Во втором томе 30-томного Собрания сочинений печатается роман «В круге первом». В «Божественной комедии» Данте поместил в «круг первый», самый легкий круг Ада, античных мудрецов. У Солженицына заключенные инженеры и ученые свезены из разных лагерей в спецтюрьму – научно-исследовательский институт, прозванный «шарашкой», где разрабатывают секретную телефонию, государственный заказ. Плотное действие романа умещается всего в три декабрьских дня 1949 года и разворачивается, помимо «шарашки», в кабинете министра Госбезопасности, в студенческом общежитии, на даче Сталина, и на просторах Подмосковья, и на «приеме» в доме сталинского вельможи, и в арестных боксах Лубянки.
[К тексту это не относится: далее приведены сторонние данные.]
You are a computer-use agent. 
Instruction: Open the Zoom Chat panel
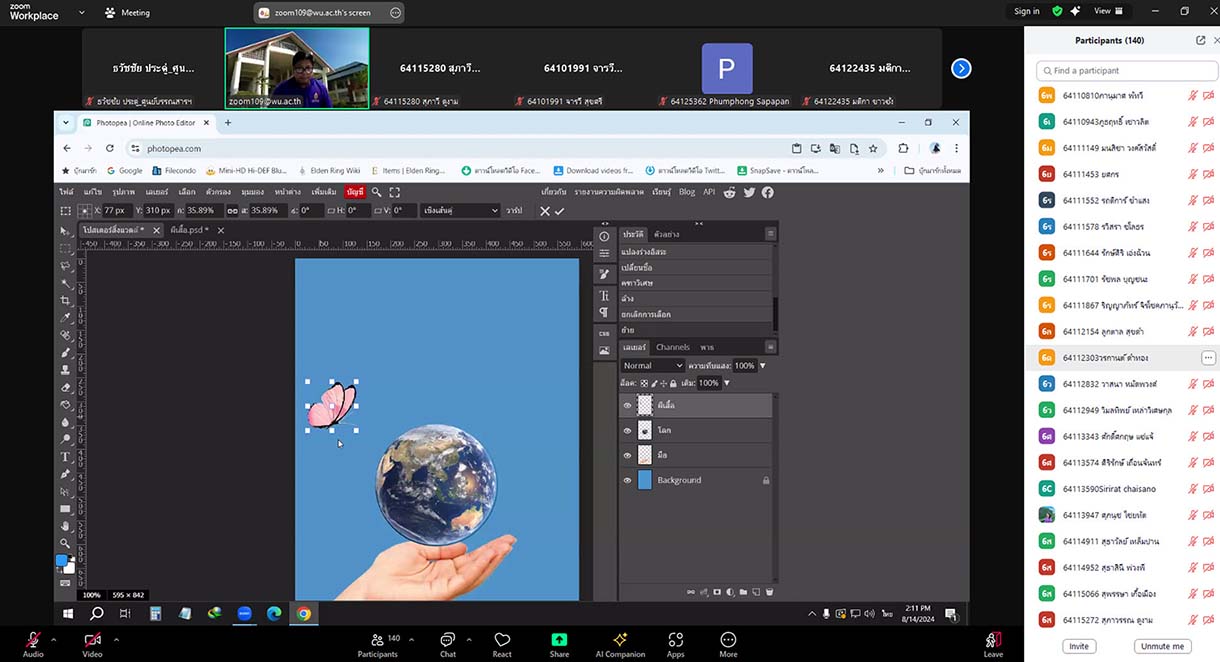point(448,640)
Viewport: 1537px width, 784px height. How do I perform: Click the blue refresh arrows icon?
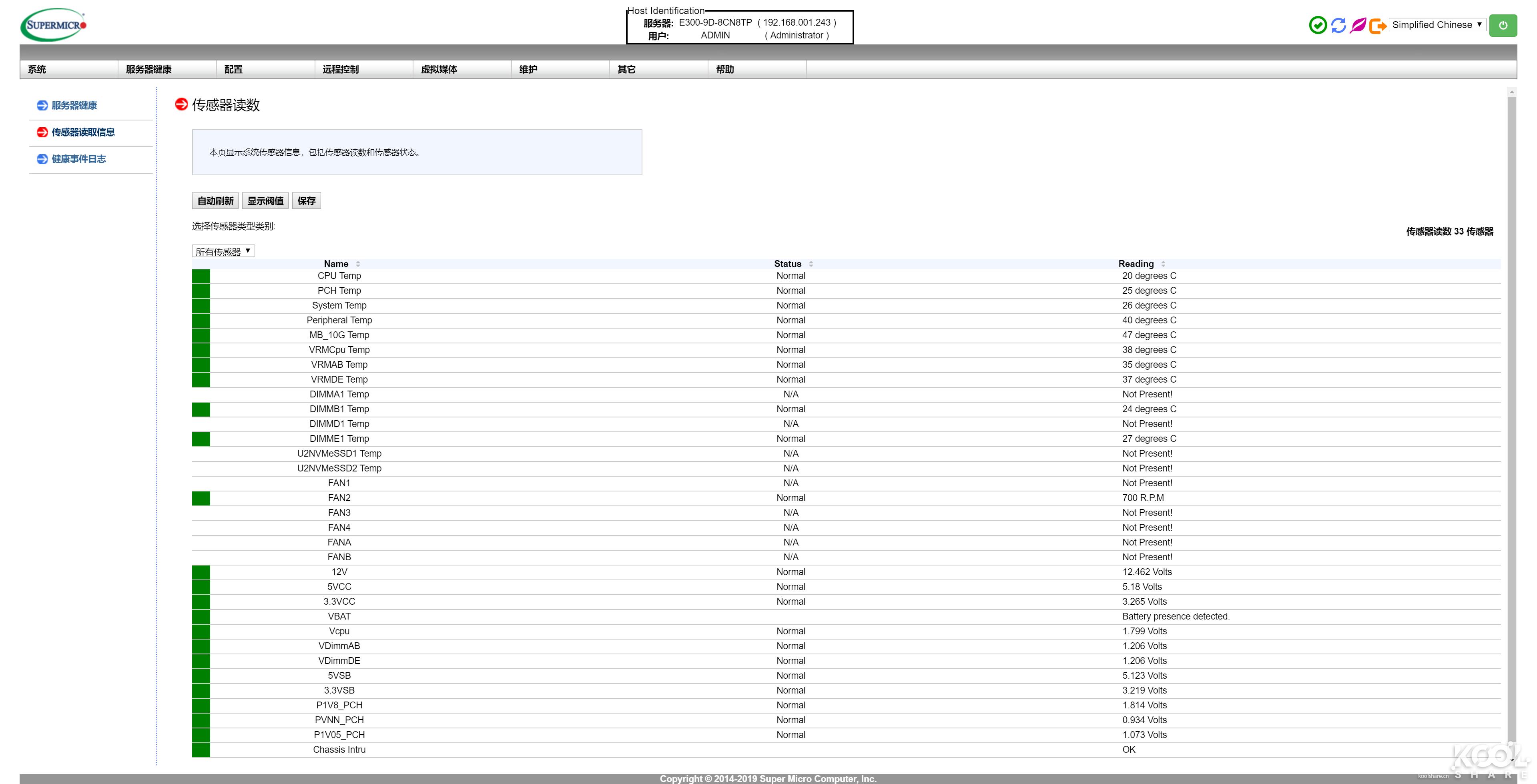click(1338, 25)
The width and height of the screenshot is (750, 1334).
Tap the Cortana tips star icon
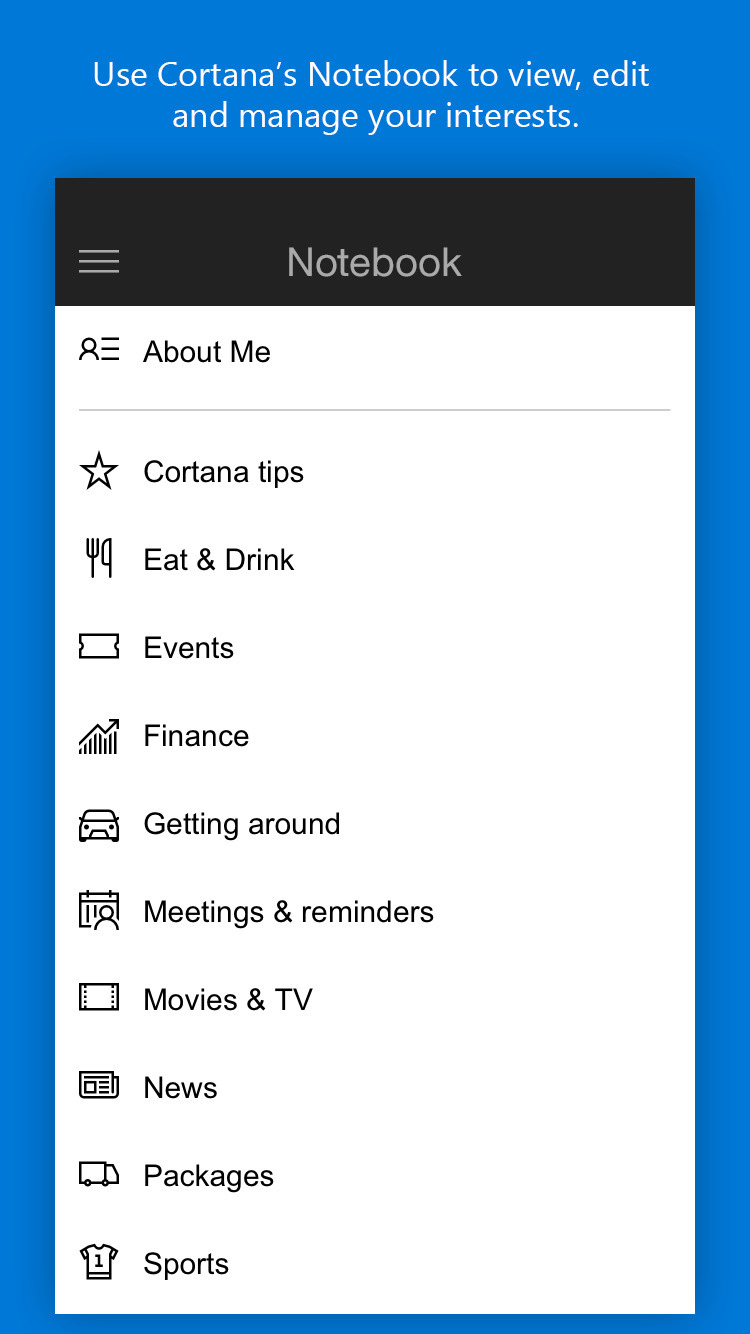pos(99,471)
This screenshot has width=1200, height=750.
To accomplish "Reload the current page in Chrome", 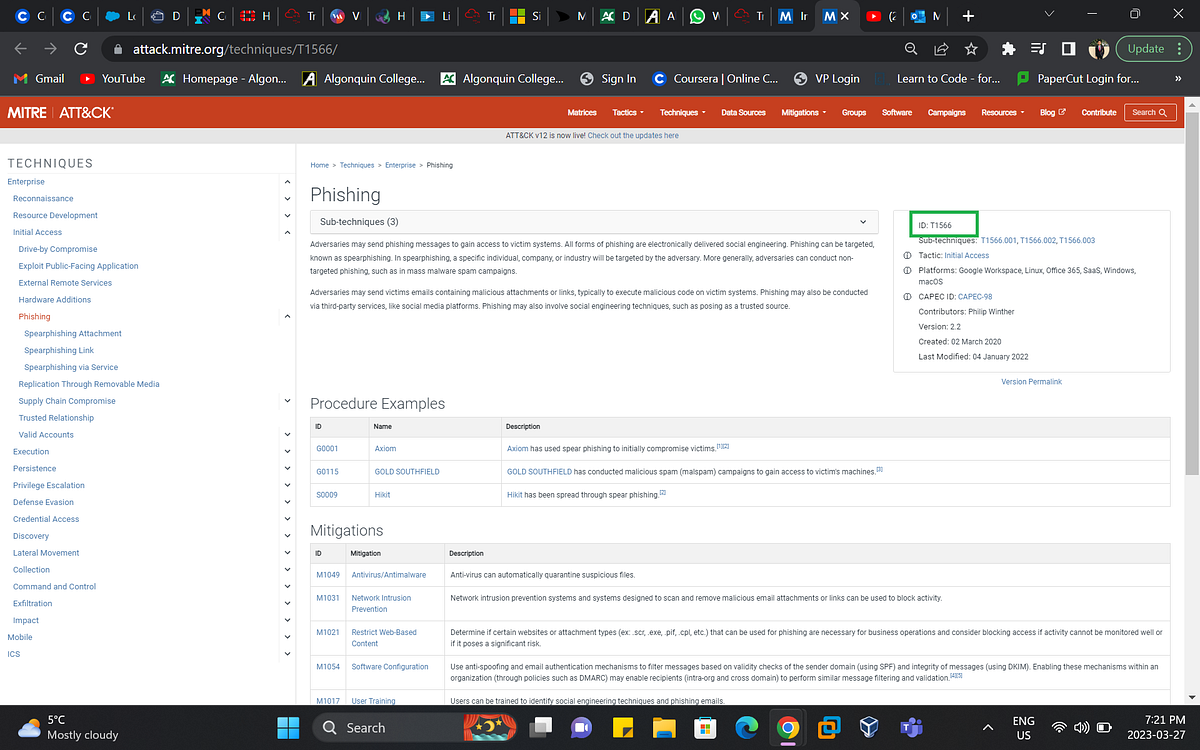I will coord(81,47).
Динамичный сюжет развивается вокруг поиска дипломата, выдавшего государственную тайну. Переплетение ярких характеров, недюжинных умов, любовная тяга к вольным сотрудницам института, споры и раздумья о судьбах России, о нравственной позиции и личном участии каждого в истории страны.А.И.Солженицын задумал роман в 1948–1949 гг., будучи заключенным в спецтюрьме в Марфино под Москвой. Начал писать в 1955-м, последнюю редакцию сделал в 1968-м, посвятил «друзьям по шарашке».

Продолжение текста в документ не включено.